● Your task
Return all of the data verbatim, dropping any picture.

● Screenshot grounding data
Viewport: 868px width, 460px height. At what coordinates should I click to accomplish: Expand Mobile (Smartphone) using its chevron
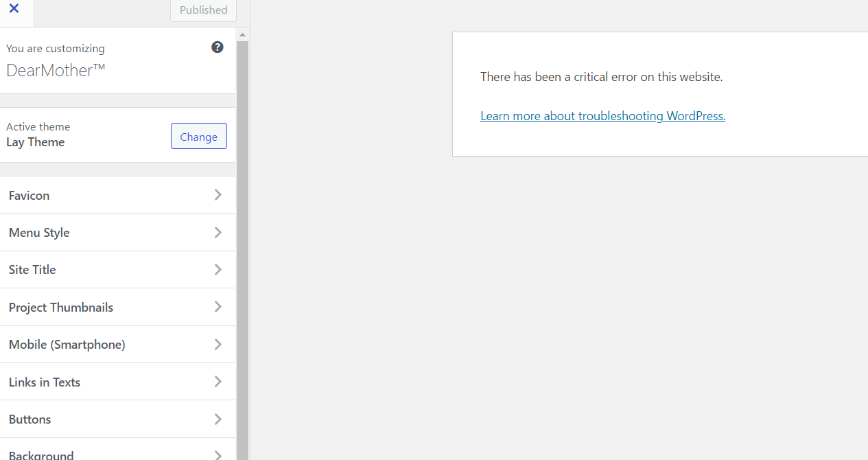(x=218, y=345)
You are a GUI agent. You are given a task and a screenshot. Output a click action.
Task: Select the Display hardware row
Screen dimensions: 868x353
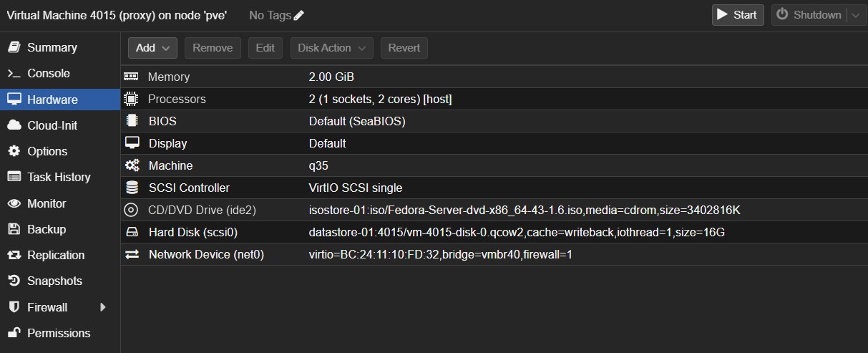(167, 143)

● Reply
Viewport: 868px width, 460px height. At what coordinates should I click to accomplish: Expand Mobile (Smartphone) using its chevron
(x=218, y=345)
You are a GUI agent. You are given a task and a screenshot. Output a click action.
Task: Select the Display hardware row
Screen dimensions: 868x353
(167, 143)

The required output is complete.